Synthetic or reformulated fuels ; a challenge for catalysis

1999 
Abstract Despite comparative figures for wordwide crude oil and natural gas proven reserves, present time contribution of syngas chemistry to motorfuels remains marginal when the refining industry is faced to main constraints: market demand evolution, stringent specifications and environmental issues. Actually natural gas upgrading via syngas chemistry yields key products (e.g. methanol) among which clean motorfuels (ethers, F.T. products) should develop despite the huge investments required, mostly for syngas production. Main challenges and corresponding issues for catalysts and related technologies are identified for Fischer-Tropsch synthesis and motorfuels long-term reformulation.
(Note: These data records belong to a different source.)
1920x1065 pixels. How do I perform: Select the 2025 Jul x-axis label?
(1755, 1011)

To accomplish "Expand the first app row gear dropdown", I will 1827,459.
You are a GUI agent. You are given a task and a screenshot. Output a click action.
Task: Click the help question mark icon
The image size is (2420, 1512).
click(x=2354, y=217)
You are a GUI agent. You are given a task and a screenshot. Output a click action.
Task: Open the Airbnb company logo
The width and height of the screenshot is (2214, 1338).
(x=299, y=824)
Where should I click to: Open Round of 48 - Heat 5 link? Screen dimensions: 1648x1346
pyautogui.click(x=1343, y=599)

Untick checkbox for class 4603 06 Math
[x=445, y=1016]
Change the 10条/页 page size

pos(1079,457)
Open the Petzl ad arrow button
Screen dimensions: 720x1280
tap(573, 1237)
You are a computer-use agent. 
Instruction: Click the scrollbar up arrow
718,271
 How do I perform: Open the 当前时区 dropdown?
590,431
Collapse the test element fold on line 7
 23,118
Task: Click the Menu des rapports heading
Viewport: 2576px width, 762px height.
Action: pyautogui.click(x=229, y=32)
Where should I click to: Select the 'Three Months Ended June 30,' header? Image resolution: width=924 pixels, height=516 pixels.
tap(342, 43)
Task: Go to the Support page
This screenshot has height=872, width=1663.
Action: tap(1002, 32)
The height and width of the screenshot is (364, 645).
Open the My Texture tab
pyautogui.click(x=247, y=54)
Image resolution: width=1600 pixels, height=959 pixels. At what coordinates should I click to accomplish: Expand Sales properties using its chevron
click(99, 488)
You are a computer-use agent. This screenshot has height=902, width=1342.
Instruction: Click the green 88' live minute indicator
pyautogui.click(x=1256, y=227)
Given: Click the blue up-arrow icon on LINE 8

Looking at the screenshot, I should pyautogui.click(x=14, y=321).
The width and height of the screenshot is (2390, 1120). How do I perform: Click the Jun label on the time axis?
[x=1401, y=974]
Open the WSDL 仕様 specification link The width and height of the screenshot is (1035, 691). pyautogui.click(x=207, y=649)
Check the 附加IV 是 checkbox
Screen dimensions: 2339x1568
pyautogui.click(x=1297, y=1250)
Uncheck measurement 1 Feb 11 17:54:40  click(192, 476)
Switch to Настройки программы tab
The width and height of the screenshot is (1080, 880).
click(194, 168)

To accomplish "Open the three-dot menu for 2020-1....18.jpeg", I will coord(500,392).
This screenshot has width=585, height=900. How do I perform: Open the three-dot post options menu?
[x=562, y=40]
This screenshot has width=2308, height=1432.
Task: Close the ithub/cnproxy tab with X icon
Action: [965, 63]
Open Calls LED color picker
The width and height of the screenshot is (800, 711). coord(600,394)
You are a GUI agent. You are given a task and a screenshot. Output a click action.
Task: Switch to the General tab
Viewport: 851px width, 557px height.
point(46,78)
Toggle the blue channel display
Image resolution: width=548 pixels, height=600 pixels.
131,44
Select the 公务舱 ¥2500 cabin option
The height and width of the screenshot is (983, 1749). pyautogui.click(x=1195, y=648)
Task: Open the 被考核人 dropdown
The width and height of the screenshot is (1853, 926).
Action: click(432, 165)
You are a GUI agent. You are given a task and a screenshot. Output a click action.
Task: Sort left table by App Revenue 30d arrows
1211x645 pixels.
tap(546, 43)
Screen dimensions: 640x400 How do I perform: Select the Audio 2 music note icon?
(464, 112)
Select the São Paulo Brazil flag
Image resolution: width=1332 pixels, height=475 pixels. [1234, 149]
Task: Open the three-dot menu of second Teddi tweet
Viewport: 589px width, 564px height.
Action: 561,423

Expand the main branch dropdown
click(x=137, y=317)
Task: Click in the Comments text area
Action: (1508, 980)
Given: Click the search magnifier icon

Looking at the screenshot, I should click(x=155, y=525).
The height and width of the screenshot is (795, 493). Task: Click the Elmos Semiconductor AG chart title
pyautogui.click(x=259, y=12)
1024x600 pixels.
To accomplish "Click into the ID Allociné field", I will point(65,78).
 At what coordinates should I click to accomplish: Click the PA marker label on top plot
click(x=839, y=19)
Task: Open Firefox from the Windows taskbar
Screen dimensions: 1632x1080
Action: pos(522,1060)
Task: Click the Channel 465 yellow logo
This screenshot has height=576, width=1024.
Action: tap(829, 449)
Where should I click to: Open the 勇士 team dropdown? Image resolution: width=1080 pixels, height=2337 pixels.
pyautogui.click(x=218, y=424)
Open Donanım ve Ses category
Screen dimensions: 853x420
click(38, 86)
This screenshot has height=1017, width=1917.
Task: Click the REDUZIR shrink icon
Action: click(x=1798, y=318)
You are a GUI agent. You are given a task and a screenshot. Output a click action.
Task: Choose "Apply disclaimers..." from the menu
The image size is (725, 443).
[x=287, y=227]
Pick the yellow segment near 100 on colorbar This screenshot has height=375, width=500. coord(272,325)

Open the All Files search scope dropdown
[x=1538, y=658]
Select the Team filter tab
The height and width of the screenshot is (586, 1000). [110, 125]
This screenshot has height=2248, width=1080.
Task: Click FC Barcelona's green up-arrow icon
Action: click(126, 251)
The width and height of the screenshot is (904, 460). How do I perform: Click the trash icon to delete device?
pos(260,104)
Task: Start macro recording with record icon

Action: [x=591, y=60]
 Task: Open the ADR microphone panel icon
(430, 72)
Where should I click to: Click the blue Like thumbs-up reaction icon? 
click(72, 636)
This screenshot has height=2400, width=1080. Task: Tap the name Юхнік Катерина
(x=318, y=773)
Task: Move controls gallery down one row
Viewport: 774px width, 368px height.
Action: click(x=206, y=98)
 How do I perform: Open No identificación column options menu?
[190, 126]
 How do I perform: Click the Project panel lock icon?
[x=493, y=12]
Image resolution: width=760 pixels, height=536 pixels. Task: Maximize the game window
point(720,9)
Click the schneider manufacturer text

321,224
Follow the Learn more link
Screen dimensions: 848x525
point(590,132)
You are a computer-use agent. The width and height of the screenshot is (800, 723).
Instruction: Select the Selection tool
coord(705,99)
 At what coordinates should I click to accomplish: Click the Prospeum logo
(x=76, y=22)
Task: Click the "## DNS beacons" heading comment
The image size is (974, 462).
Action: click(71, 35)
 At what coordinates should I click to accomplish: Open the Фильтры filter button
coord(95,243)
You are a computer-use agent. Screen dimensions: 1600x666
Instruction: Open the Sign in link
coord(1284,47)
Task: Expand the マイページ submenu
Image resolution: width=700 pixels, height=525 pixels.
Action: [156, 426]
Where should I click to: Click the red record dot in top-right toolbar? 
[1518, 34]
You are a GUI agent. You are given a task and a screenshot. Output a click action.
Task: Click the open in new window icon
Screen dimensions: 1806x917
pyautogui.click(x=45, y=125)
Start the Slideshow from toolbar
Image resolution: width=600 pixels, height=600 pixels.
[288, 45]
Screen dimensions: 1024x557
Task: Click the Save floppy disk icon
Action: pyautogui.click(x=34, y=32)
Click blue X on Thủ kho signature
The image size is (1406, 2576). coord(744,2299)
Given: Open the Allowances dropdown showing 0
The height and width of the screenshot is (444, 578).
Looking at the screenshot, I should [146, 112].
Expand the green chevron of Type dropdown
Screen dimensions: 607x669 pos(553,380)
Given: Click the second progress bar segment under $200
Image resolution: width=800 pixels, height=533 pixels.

Among other, mastering the chain-growth (F.T. synthesis) improving the FCC products: gasoline, and LCO for diesel pool. All these issues need significant progresses in catalyst and technology to be solved. Lastly, our economical study, focused on diesel-fuel production, shows up that clean diesel (from S.R.-LCO mixtures) and F.T. diesel reach similar production costs when cheap N.G. is available. In the future F.T. middle distillates should amount to a few percent (5-100 MMT) of the 2000-2300 MMT of transport fuels expected from oil refining. However they should more and more be a compulsory part of diesel pool if the level of investment for an F.T. process continues to decrease significantly.